As mentioned above, one can easily invest in more than one mutual fund so that the total investment gets distributed and good returns can be achieved in the future. The total collection of funds that one invests in is said to be his mutual fund portfolio. It’s just like 5 eggs in a basket that is carried by someone. The eggs represent the mutual fund’s owner by the investor and the basket carrying the eggs represents the investor’s portfolio.
Creating a good mutual fund portfolio is like building our house step by step. But all the rooms in the house must work perfectly to create a successful result. Similarly having a good portfolio of a bunch of mutual funds, will yield good results in the future.
Designing a mutual fund portfolio is not a big task, but making a proper one is very important to get good returns on your investment later on.
Set your goal – Every investor before going for mutual funds investment needs to understand their needs and requirements, as in why they aim to invest in creating a portfolio. Whether they are choosing long term or for short term investment, it is completely their discretion and that depends on their goals and priorities.

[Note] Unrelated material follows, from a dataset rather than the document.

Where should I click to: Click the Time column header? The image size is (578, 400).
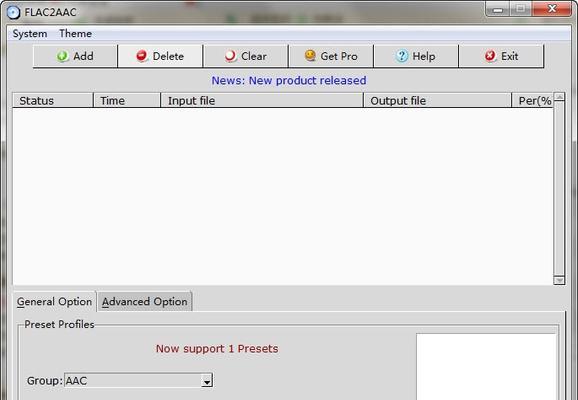[x=127, y=101]
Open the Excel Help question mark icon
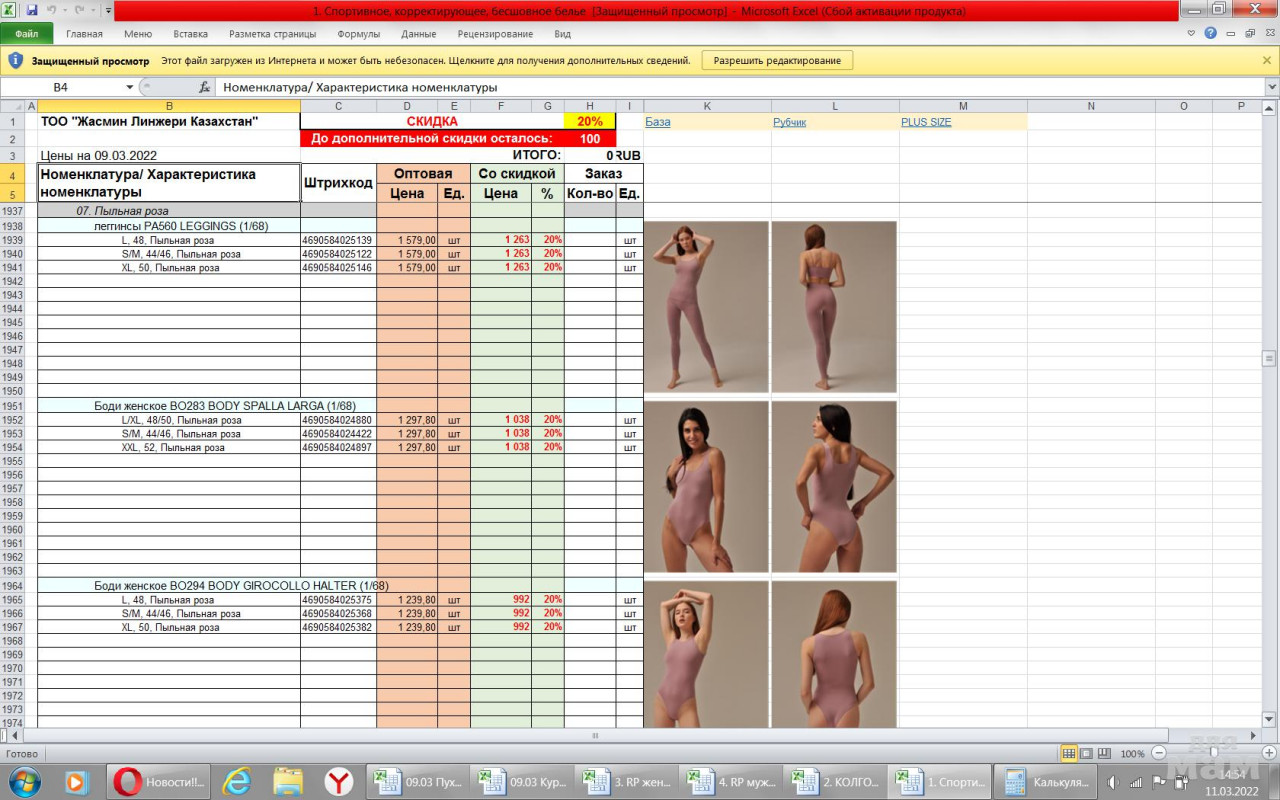 [1211, 33]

Deciding on the investment – Experts say, deciding on how much to invest and where to allocate the investment is the most important and crucial task of all. If your investment involves diversification, then the risk factor slightly reduces and the return on investment is also quite good.

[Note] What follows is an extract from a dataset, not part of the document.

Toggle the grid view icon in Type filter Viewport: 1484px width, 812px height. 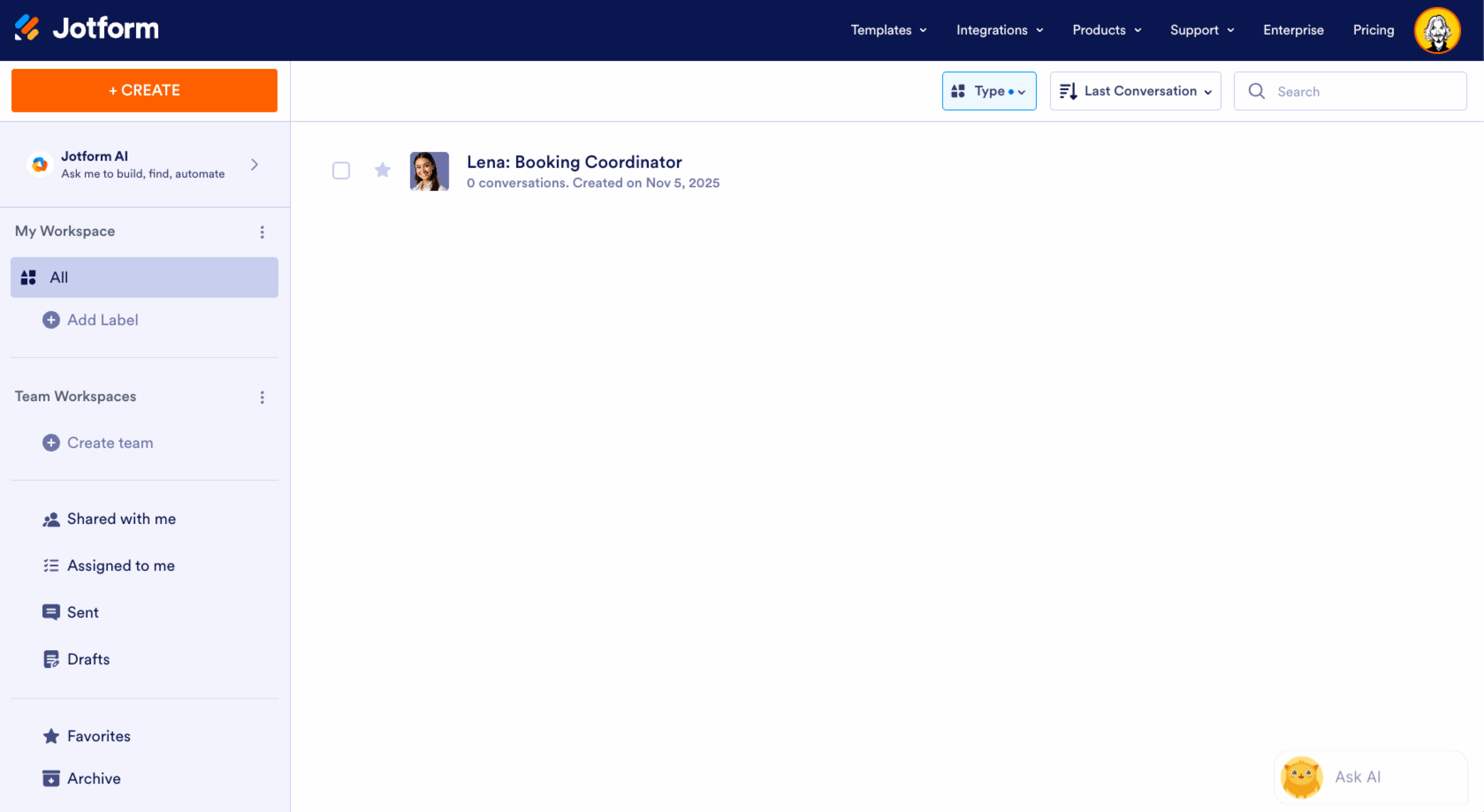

Keep a track – Often it is seen that keeping a track of all the mutual funds becomes a difficult task. When you get good returns from one single fund, then it tends to be always on your mind while others just vanish, but that’s not how it should be. Keeping a track of all the mutual funds that one owns is very essential for good returns.
Combine all together – Putting in all the above-mentioned points together in an organized way will help one have a great yet successful portfolio of mutual funds, from where the good return on investment is expected.
How to calculate Mutual Fund returns?
The investment in mutual funds is done with hope or expectation of getting good returns in the future and also a bunch of good benefits along with it. It is one of the most popular and safest ways of investing your money, which is subject to risks as well, but is still safe and secured if managed wisely.
Return on investment can be total or annualized, can be trailed or point to point and so on. So, if an investor is allowed to calculate the returns online, he would gladly grab the offer as it is quite a task to keep a track of all these. The online mutual fund calculator one to get the exact figure of what their returns on the invested amount would be. It is one of the easiest and simplest forms whereby entering simple details the data can be achieved. Some simple steps to follow:
- The calculator allows the investor to choose between SIP or Lump sum
- If he/she chooses SIP, then he needs to put in the details of:
- The invested amount (per month)
- Duration or tenure
- The return on investment that is expected
- If he/she chooses a Lump sum, then he needs to put in the details of:
- The invested amount
- Duration or tenure
- The return on investment that is expected
Conclusion
Mutual funds come with a bunch of good benefits and great options designed only for the investors so that they can invest their money here wisely. It does have some risk factors, but the return on investment and the benefits are incomparable with any other sectors.